Brief:
- Facebook yesterday introduced a corporate logo to unite its family of products, including its main social network, Instagram, WhatsApp, Oculus virtual reality (VR) platform, Portal smart displays and Calibra digital wallet, per a company announcement. The new logo comes as the social media behemoth faces scrutiny from antitrust authorities that may seek to undo its acquisitions of Instagram and WhatsApp.
- The all-caps corporate logo has a new font and color scheme to distinguish the parent company's marketing from the Facebook social network's logo. The company will incorporate the new logo through the "from Facebook" wording that began appearing in its apps, including Instagram and WhatsApp, in June.
- Facebook also plans to use the new logo in its upcoming marketing materials in the next few weeks, including a refreshed company website, CMO Antonio Lucio said in the announcement.
Insight:
Facebook's new logo aims to unify its branding within its corporate umbrella and provide more transparency of its ownership structure.
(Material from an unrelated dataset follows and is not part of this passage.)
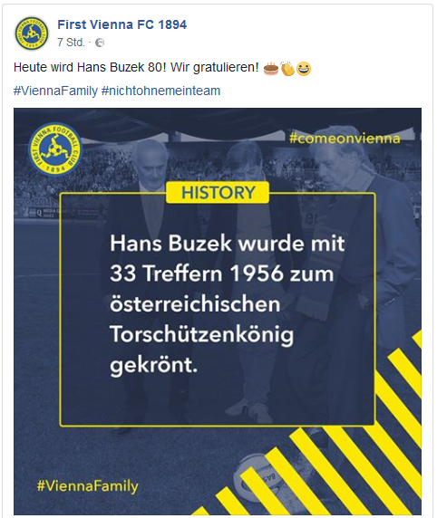This screenshot has height=518, width=437.
Task: Click the birthday cake emoji
Action: tap(271, 68)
That goal may work against the company as more people become aware of Facebook's widespread presence in digital media and antitrust scrutiny of tech giants grows.
Facebook's products dominate global rankings, with WhatsApp, Messenger, Instagram and the core Facebook app consistently appearing in the top five most downloaded apps, per Sensor Tower. However, only 29% of Americans were aware that Facebook owned Instagram and WhatsApp, per a Pew Research Center study — a percentage that's likely to grow as more people see the parent company's corporate logo more prominently displayed in the distinct apps.
New unified branding may sharpen criticism that the company is working to make its apps so inseparable that a possible breakup from Instagram and WhatsApp would be too difficult to manage. While the breakup would certainly be messy, it's not an insurmountable hurdle to regulators that would seek to restore more competition to the digital media marketplace and curb Facebook's power over what billions of people see online.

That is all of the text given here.